Coruh River, which originates in the valleys of Erzurum, goes through the centre of the city, meandering along the rugged mountains towards the Black Sea and passes in front of a village called Bayraktar, once known as Baksi. Overlooking the Coruh valley and high on a mountain near the village of Baksi, a Museum and a Cultural Centre is coming to life, like no other in Anatolia.
Dean of the Fine Arts Department at Marmara University, Prof Husamettin Kocan, who was born in Baksi, is the creator of the Baksi Museum and Research Center of Folk Art.
Melih Fereli, Chairman of the Executive Committee of Project 4L at the Istanbul Museum of Contemporary Art, states the following in a catalogue, ‘’Shaman’s Diary’’: ‘’Nowadays, one should really have been at the small village of Bayraktar in Bayburt, in order to experience the euphoria on the occasion of a very significant turn being taken in the process comprising efforts that focus on bringing back the enlightened days of Anatolia, and to witness a truly universal statement being made’’.
The first section of the Museum opened on August 19, 2004, which I missed. On October 30, I drove 184 km from Erzurum on a rainy day to see the visionary place.
There is an incredible view of the Coruh river from the grounds where the beautiful Museum with guest rooms and several small buildings with stone facade have already been completed.
The work on the main building is expected to begin in 2005 that will include workshops for the villagers.
The Museum is being developed privately, which will eventually include several buildings housing an Exhibition Center for Permanent Collection, a Conference Hall, Guesthouses, Ethnographic Museum, space for Traveling Exhibitions and Workshops.

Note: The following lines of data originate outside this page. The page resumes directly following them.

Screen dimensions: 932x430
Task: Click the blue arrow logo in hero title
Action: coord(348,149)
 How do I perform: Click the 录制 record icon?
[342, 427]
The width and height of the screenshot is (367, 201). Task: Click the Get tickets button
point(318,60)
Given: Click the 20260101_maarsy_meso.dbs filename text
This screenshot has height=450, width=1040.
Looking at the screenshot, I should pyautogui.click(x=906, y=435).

Some of the paintings donated by 123 artists (3 times the lucky number 41) are already on the walls of the Museum, which were recently exhibited as ‘’Shaman’s Diary’’ in Istanbul.

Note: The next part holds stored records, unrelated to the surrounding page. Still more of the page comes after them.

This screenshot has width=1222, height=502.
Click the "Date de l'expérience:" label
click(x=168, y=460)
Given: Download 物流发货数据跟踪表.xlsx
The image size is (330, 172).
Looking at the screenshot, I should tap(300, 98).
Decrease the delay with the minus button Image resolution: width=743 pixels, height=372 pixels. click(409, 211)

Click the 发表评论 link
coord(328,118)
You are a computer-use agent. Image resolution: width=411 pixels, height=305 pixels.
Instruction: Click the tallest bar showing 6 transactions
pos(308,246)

There are guest rooms in the two-level Museum, where visitors can stay, keeping up with the long lost tradition of ‘’village guest houses’’ of long by-gone days.
As Husamettin Kocan writes in the preface to the 300-page catalogue, ‘’Shaman’s Diary’’, the Centre will also perform as an organized economic operations and states that ‘’This project aims further by trying to construct a basis for all that has been forgotten, all that has been lost, all that has been dreamt by those that have left behind their homes.’’

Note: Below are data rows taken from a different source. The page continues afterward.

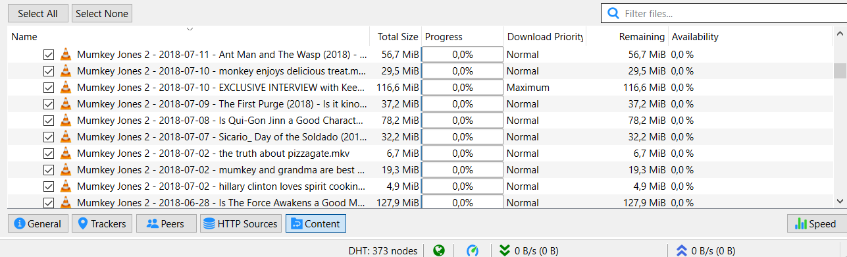Open priority dropdown for The First Purge row
Screen dimensions: 847x257
[545, 104]
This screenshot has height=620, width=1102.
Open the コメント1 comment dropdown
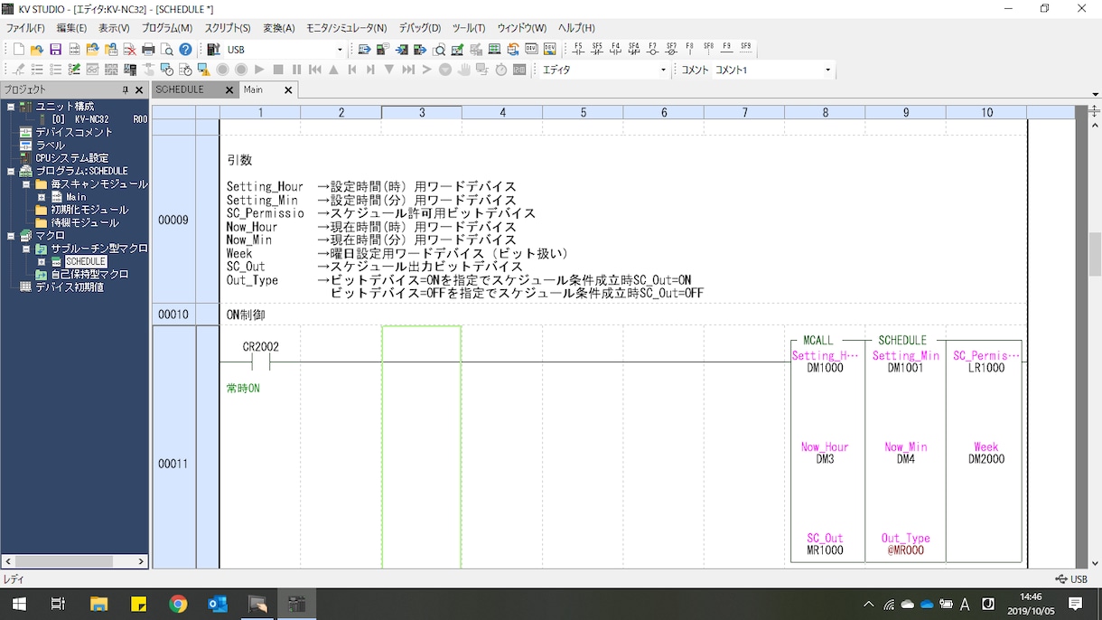[x=827, y=70]
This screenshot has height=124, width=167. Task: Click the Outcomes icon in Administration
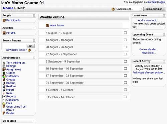pyautogui.click(x=4, y=76)
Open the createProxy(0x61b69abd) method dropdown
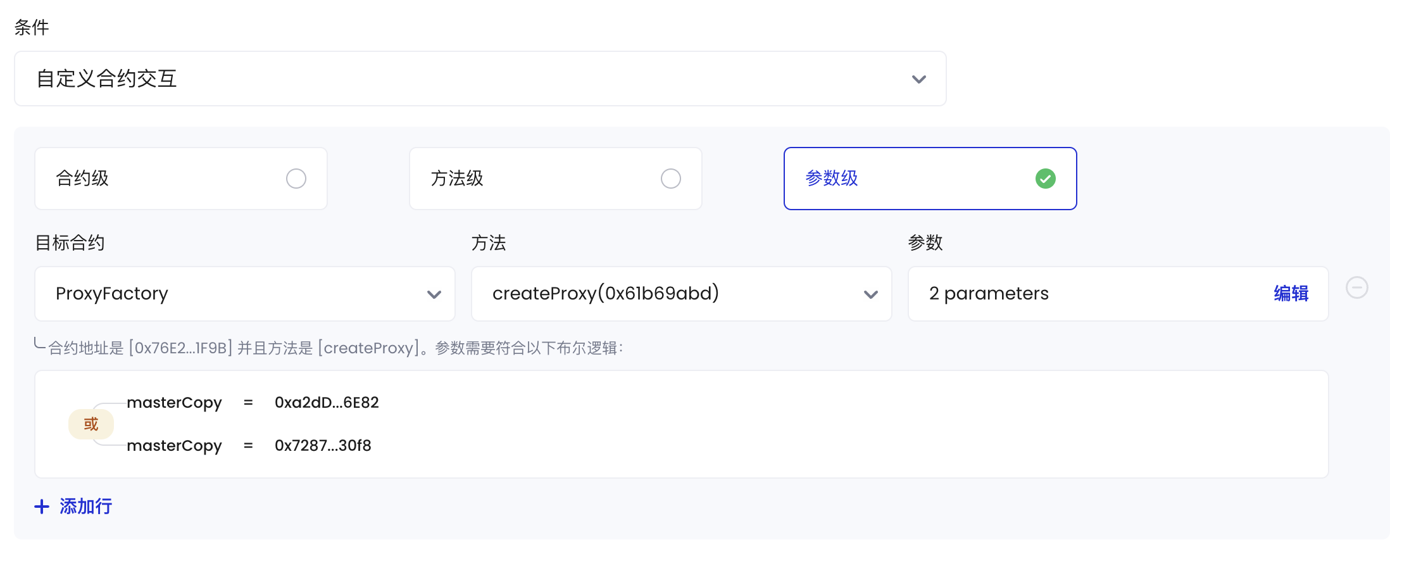The image size is (1409, 561). coord(682,294)
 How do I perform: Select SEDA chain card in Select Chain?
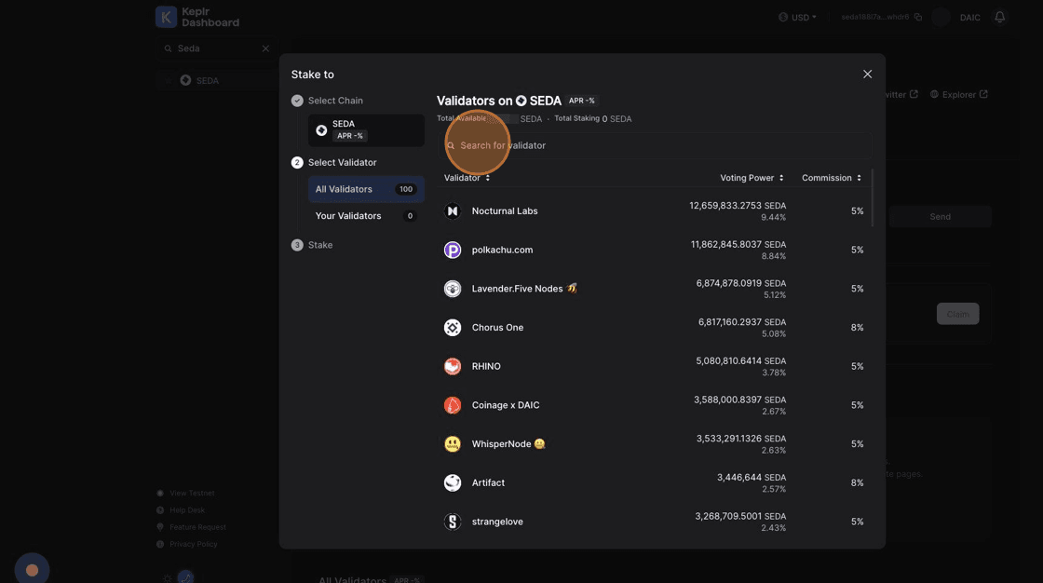point(365,130)
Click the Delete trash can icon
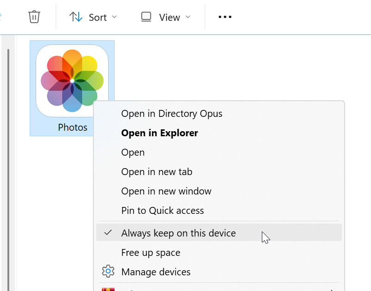 [x=34, y=17]
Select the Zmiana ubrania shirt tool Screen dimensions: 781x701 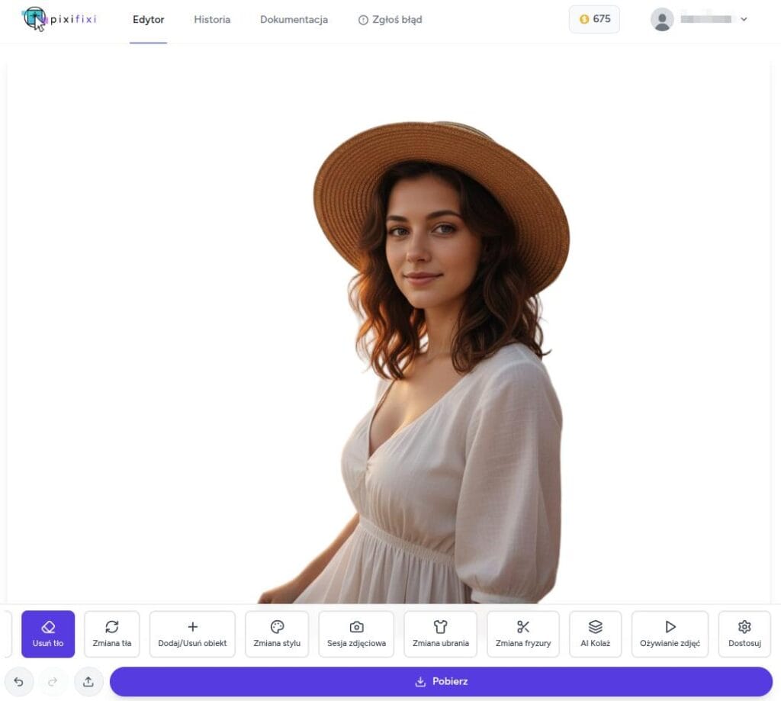440,634
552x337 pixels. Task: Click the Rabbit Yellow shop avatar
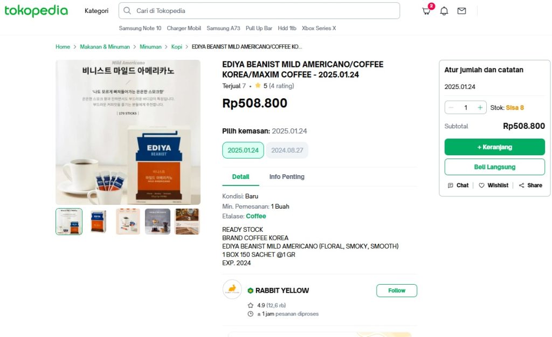click(232, 290)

The village of Bayraktar is home to 480 inhabitants who live in 80 homes and make a living with agriculture and livestock, like most of the villages across Anatolia.
Bayraktar has seen the migration of many of its residents to nearby cities like Bayburt and too far away metropolitans like Istanbul. It is most likely that there are people from Bayraktar who have migrated to Europe and the Americas.
Ahu Antmen writes in the same catalogue that the Baksi project is about the places and the people left behind, but it is also about people who built new lives in new places, and states that ‘’It is a project about what it means to look from far away, and it aims to bring an alternative to just looking.’’
Ahu Antmen also states that ‘’The Baksi Museum and Research centre of Folk Art is a project about artists coming together, about art and what it means in a more social sense, and about certain ideals shared by artists. That deserted land on top of a mountain, or any deserted mountain, anywhere, seems much less lonely, much less silent now.’’
The Baksi Museum and Research Centre is an incredible place high on the hills overlooking the Coruh river which will mark its place on the map of Anatolia.